== Directions for this task ==
The answer must be a single number: how many lines below contain "dropdown".

[[ Input open ]]

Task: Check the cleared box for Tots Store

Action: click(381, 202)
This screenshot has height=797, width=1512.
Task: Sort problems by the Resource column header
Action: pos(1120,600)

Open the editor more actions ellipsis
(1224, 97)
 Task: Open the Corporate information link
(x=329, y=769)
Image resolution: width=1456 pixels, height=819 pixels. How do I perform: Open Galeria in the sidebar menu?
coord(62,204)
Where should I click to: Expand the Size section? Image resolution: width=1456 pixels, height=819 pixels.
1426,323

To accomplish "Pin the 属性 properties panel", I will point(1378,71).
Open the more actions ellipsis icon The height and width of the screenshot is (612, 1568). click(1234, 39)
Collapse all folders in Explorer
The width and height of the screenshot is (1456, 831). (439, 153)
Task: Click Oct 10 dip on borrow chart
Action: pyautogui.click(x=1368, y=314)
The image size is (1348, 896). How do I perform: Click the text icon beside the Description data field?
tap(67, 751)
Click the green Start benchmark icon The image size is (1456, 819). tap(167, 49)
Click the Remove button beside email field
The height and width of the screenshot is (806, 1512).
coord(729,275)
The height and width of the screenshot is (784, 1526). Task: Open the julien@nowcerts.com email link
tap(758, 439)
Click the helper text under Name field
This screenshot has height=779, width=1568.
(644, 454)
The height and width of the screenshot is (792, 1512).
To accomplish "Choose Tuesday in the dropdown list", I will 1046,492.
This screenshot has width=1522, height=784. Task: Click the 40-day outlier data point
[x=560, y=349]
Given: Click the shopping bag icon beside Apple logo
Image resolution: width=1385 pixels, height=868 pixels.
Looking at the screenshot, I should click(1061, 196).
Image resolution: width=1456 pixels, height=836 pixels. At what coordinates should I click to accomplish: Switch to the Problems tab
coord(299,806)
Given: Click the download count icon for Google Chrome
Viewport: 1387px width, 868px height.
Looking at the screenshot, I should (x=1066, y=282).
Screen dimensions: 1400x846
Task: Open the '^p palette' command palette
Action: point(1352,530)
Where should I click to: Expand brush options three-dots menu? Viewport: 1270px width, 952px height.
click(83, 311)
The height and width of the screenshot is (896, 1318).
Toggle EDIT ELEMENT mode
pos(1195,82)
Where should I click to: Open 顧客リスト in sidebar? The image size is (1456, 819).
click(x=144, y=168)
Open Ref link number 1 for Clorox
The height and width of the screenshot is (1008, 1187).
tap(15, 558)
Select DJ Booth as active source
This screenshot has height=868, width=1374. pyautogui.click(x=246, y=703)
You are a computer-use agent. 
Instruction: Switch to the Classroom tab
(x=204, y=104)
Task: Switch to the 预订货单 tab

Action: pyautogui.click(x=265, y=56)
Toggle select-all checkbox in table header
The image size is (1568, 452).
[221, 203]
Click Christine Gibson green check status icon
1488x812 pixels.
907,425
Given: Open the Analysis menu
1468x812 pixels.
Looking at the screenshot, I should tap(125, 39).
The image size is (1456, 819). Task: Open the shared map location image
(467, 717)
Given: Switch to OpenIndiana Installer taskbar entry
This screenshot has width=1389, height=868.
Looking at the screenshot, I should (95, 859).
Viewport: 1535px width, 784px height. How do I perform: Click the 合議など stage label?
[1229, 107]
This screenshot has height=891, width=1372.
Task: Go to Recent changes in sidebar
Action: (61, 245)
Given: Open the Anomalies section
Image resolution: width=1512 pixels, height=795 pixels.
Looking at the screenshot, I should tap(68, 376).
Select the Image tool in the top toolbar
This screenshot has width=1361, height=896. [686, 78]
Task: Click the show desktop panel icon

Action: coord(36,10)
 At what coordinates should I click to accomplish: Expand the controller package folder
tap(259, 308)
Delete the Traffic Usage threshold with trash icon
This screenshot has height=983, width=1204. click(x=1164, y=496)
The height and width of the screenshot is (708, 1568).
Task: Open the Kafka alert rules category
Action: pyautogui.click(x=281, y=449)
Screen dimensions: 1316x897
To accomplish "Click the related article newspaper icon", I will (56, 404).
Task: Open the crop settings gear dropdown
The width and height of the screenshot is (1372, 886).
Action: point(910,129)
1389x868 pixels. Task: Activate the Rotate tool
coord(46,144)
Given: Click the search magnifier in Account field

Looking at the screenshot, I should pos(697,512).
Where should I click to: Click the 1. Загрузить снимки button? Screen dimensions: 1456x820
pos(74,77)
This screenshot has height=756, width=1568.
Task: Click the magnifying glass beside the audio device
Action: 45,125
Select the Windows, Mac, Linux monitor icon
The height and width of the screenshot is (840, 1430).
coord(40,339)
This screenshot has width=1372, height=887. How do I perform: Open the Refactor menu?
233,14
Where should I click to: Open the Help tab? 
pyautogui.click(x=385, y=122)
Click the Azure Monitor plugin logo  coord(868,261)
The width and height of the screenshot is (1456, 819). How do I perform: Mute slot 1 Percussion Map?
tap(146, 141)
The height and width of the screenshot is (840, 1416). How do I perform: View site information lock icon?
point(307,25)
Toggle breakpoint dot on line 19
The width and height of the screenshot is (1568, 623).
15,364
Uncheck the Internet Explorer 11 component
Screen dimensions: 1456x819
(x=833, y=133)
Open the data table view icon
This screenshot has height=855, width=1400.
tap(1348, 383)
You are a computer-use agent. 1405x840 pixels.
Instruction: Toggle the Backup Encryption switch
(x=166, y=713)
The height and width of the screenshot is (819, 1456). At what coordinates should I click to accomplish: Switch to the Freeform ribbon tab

[[ Input closed ]]

== The answer ==
2